To celebrate Open Access Week 2018, committee members from the Georgia Knowledge Repository (GKR) will be writing a series of blog posts covering a variety of topics related to Open Access.
You are probably wondering what Open Access is. According to SPARC (Scholarly Publishing and Academic Resources Coalition), Open Access is the “free, immediate, online availability of research articles combined with the rights to use these articles fully in the digital environment” (https://sparcopen.org/open-access/). Open Access removes price barriers to scholarly research so that the researchers can freely access it without paying exorbitant prices. This enables other researchers to freely access scholarship and then build onto it. Open Access therefore accelerates research.
In the current environment, research is expensive. Although some scholars get access to journals through their institutional libraries, the libraries pay a lot of money to subscribe to them. It is common for libraries to pay over $4,000 a year for one journal subscription, for example. Publishers usually own the rights to the scholarship in these journals and therefore can set the subscription costs as high as they choose. In the print world, some costs are justified. However, when disseminating journal articles on the Internet, these costs are arguably unwarranted. (Why Open Access Matters, PLOS, https://www.plos.org/open-access).
Likewise, the public largely cannot access scholarship without paying a lot of money. When wanting to learn about research on a particular topic, the public must either go to a library or pay out-of-pocket. Some journal articles cost over $100 to download from the Internet, for example.
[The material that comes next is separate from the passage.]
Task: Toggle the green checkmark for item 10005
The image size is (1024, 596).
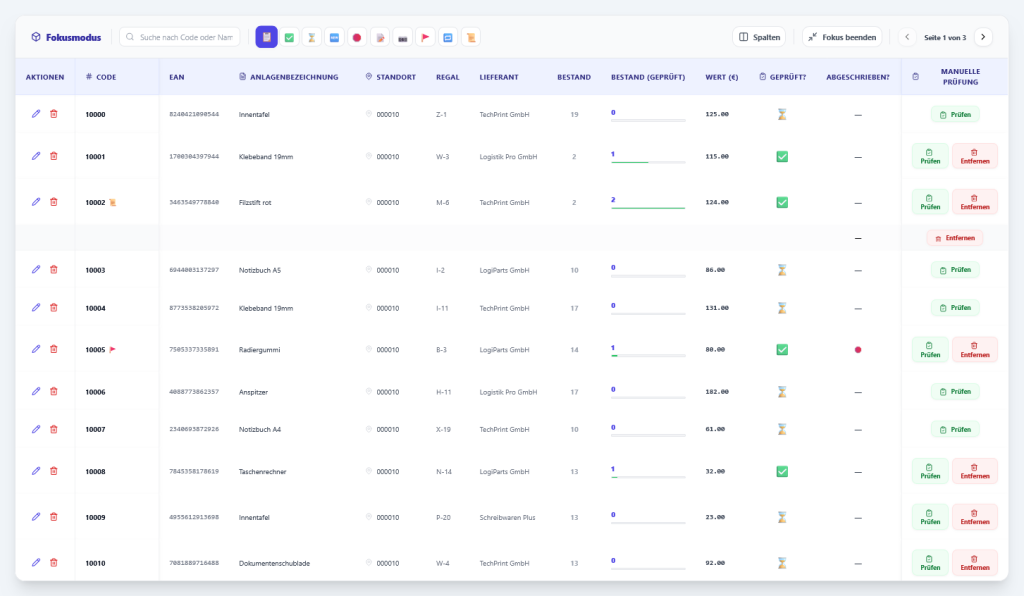Action: tap(782, 349)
Research in Open Access journals is free and therefore, accessible to the public.
There are also Open Access textbooks and Open Data. According to SPARC, Open Data is information that is used to verify and replicate scholarship. Examples include data sets, statistics and survey results. Like with Open Access journals, Open Data accelerates research by being available to other researchers to use and build onto it. It also improves the quality of scholarship being produced (https://sparcopen.org/open-data/).
Open Access textbooks enable students to obtain the resources that they need for their education freely without having to pay large prices for it. Like journals and data, textbooks are also very expensive. Some students, for example, cannot afford them at all and must go without. Open Access textbooks solve this problem by being freely available at no cost.
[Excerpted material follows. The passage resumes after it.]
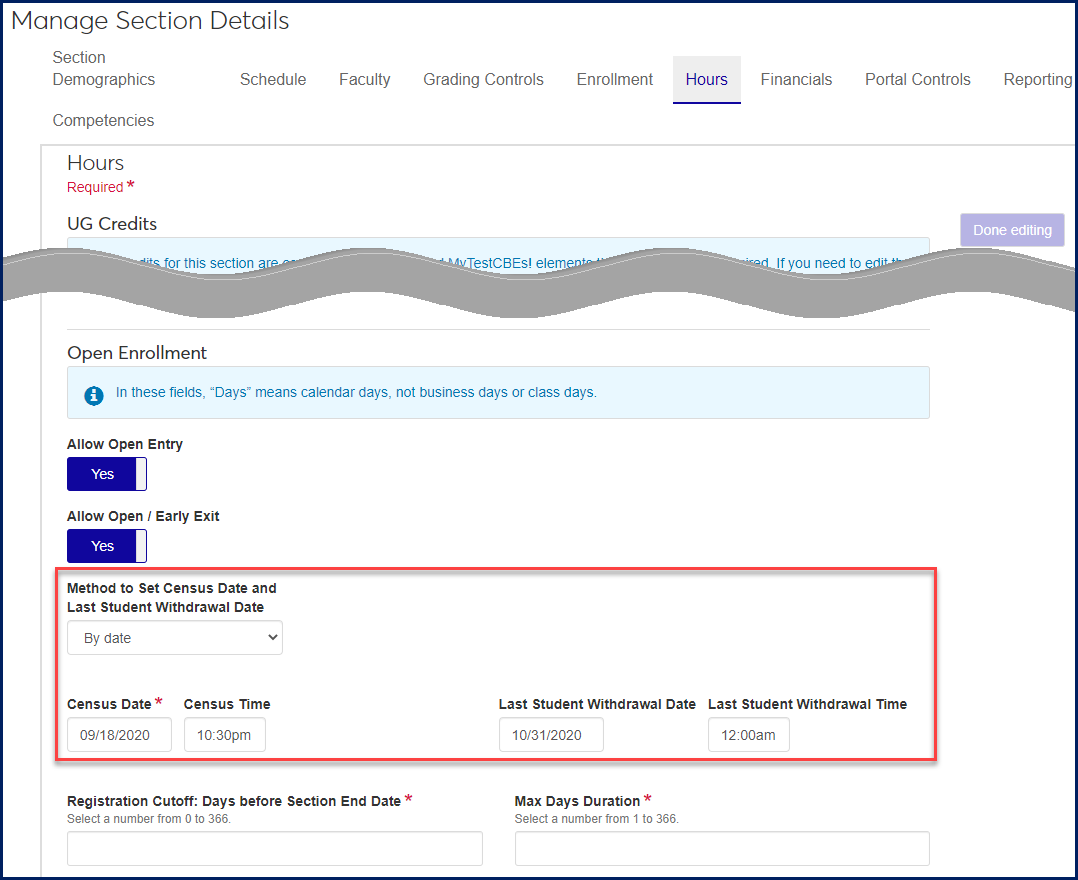1078x880 pixels.
Task: Click the Last Student Withdrawal Date field
Action: tap(551, 734)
As you can see, Open Access is very important to the dissemination of research and scholarship for both researchers and the public. Without it, research would be unattainable to many researchers throughout the world who cannot afford to purchase resources to use to further their own research.
For more information, a good introduction to Open Access is “Open Access Explained”: https://youtu.be/L5rVH1KGBCY, produced by PhD Comics. This video explains in detail how Open Access enhances the dissemination of information.
This blog post has been written by committee members from the Georgia Knowledge Repository (GKR) The GKR is a central metadata repository containing records from participating GALILEO institutions that can be freely searched by the citizens of Georgia and the scholarly community at large.